He’s been a Python, a star television traveller, and even a 'serious’ screenwriter, but does Michael Palin like being Britain’s Nicest Man?
By Marc Lee - Published: The Telegraph, 24 Aug 2009
It’s one of the muggiest days of the year. I’m sitting in a cramped, spartan office in Covent Garden waiting for Michael Palin when a classic Monty Python sketch springs to mind. What a joy it would be if he popped his head around the door and delivered a line he first uttered 40 years ago: “Is this the right room for an argument?” Then I could be John Cleese and insist tetchily: “I’ve told you once.” Of course, when he does arrive, he is all smiles, affability and apologies for being ever so slightly late. Despite the oppressively tropical atmosphere, he’s cool, dry-browed, unflustered — inured to climatic extremes, no doubt, by his relentless travels. And he’s clearly not in the mood for an argument.
But is he ever? Along with fellow Oxford graduate Terry Jones, Palin was one of the two “nice” Pythons; Cleese, Eric Idle and Graham Chapman — all former Cambridge students — were edgier, crueller. Then later, as we witnessed his extensive globe-trotting, from Around the World in 80 Days to Himalaya to New Europe, the nation clasped him to its bosom, and he became widely identified as Britain’s Nicest Man.
Could it be he’s just a little bit irritated by that unofficial title? Alas, no. “As long as I’m doing what I think is the best work I can do,” he says, “I don’t particularly mind what people make of me. I’m a reasonably amenable, conciliatory character, and if I come across as that, that’s fine. The nicest-man-in-the-world [tag] is an odd kind of thing because how do you judge something like that? It really doesn’t get you anywhere, except to feel slightly ineffectual.” But he recognises that it’s his genial nature that accounts for the enormous success of his travel programmes.

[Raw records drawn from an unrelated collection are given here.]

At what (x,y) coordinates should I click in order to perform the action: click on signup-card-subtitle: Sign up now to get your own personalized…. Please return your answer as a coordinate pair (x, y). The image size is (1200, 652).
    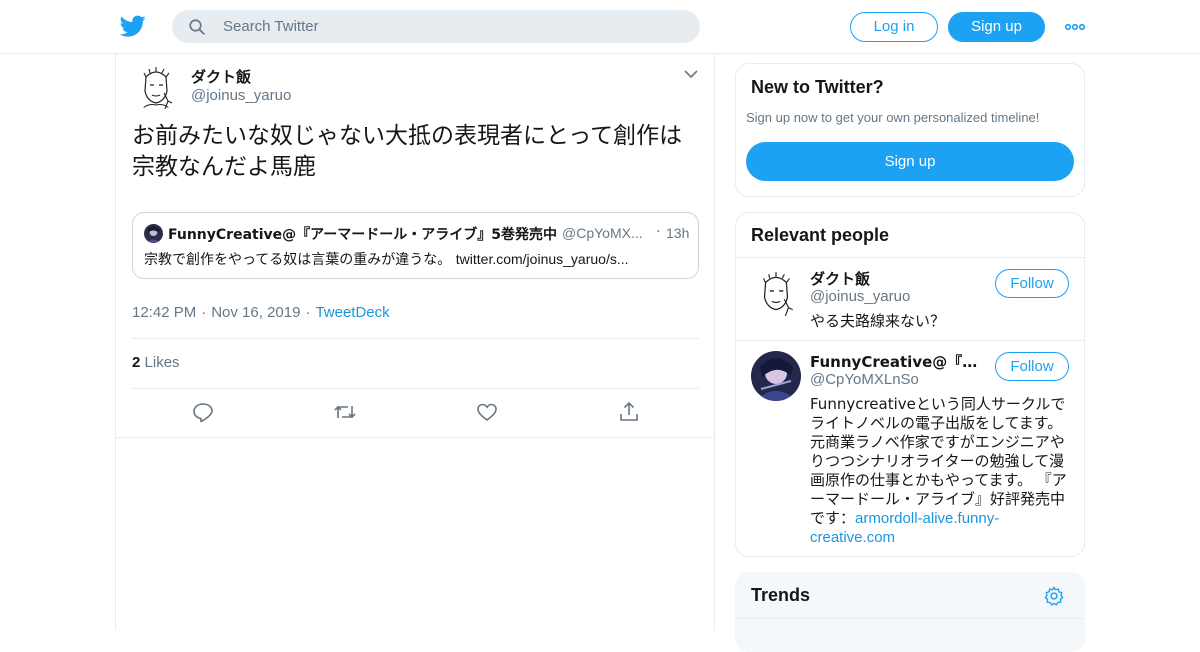
    Looking at the image, I should click on (893, 118).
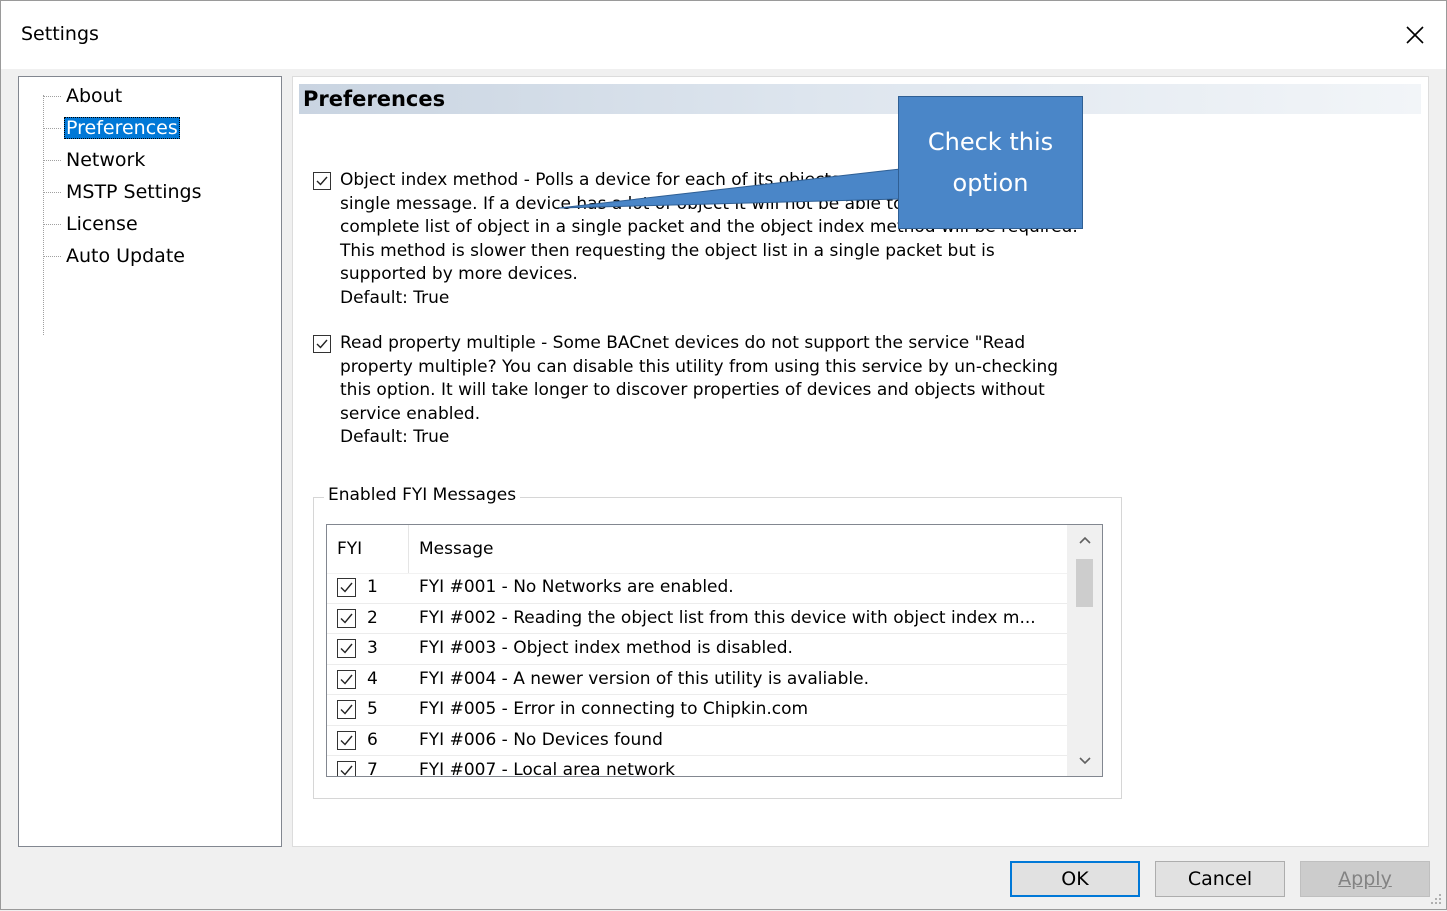 The height and width of the screenshot is (911, 1447). What do you see at coordinates (60, 34) in the screenshot?
I see `window-title: Settings` at bounding box center [60, 34].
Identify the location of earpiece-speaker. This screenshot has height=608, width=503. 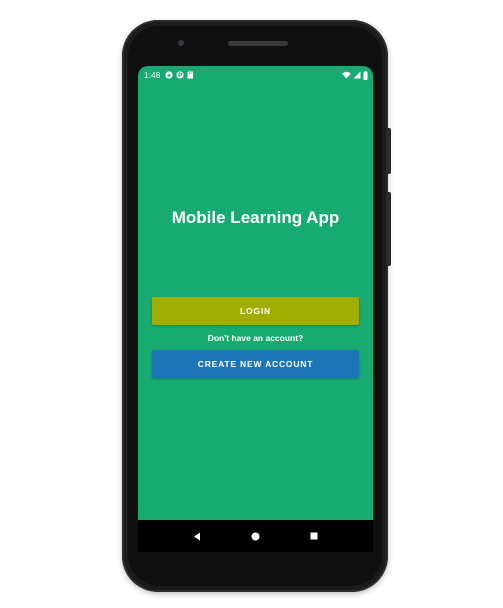
(258, 44).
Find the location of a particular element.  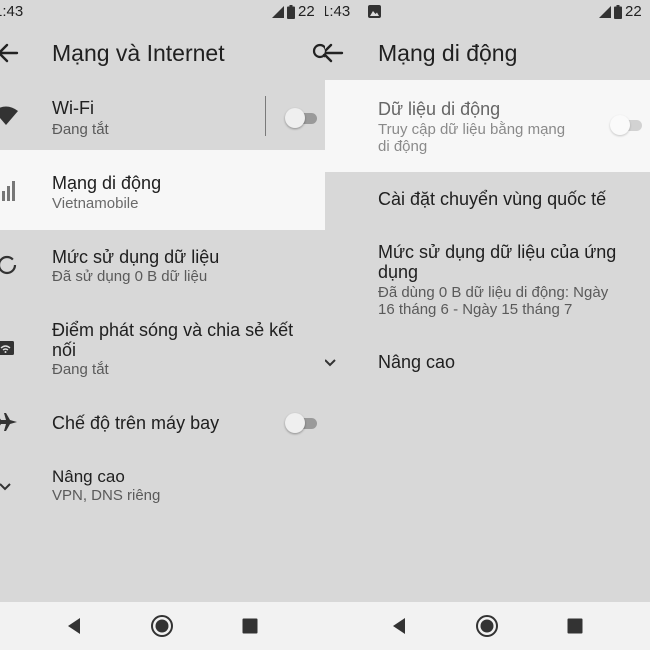

app-data-usage-title-line2: dụng is located at coordinates (398, 272).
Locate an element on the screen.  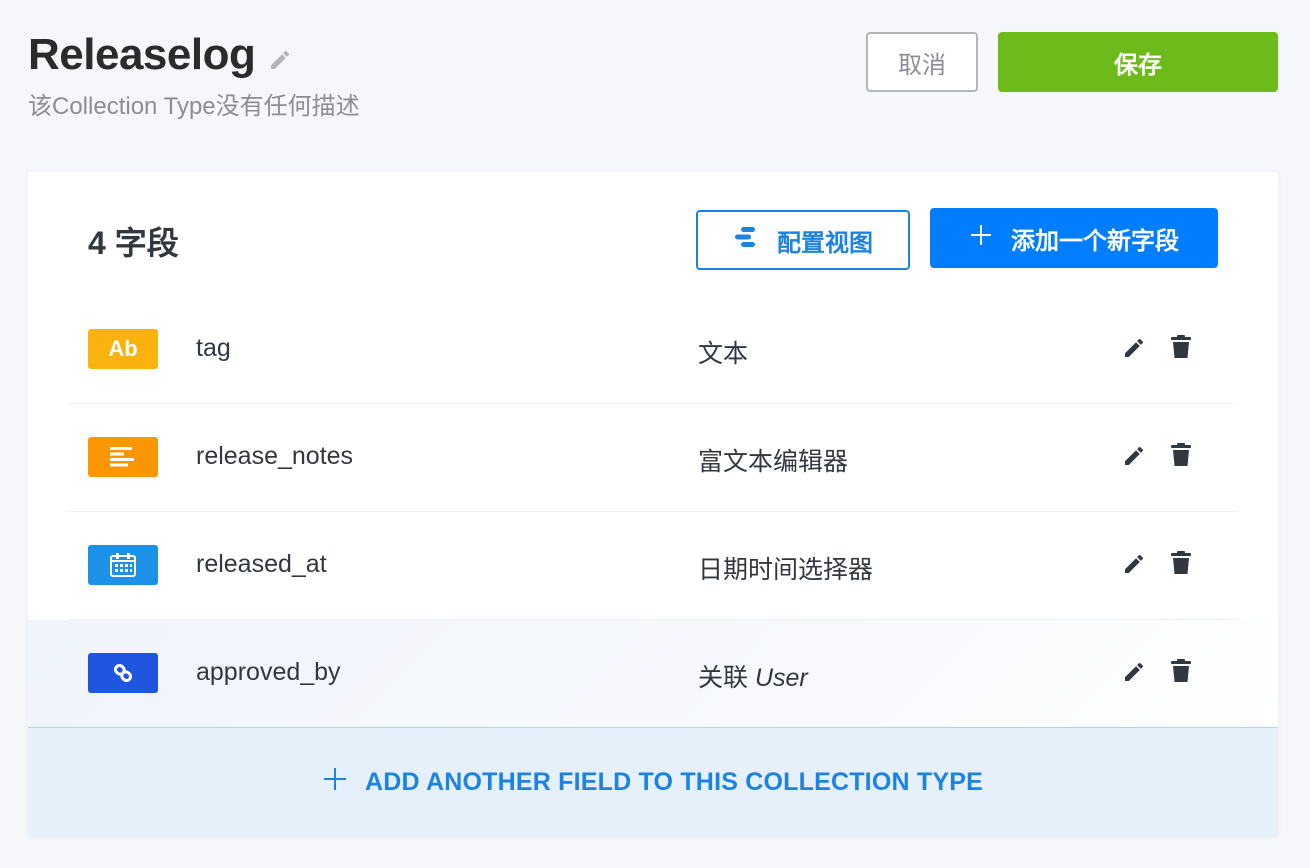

“Being a traveller that people like to go with and can relax with when I’m on television — I think that’s quite something, and it doesn’t happen very often. For some strange reason, people usually take on a persona on television that’s different from the way they are normally.” You have to dig deep to find any evidence of bad behaviour or emotional incontinence in the life of the 66-year-old Palin, who has augmented his triumphs in television comedy and travel with success as a novelist, diarist and serious actor, while staying happily married for 43 years (he’s a father of three and became a grandfather for the second time two weeks ago).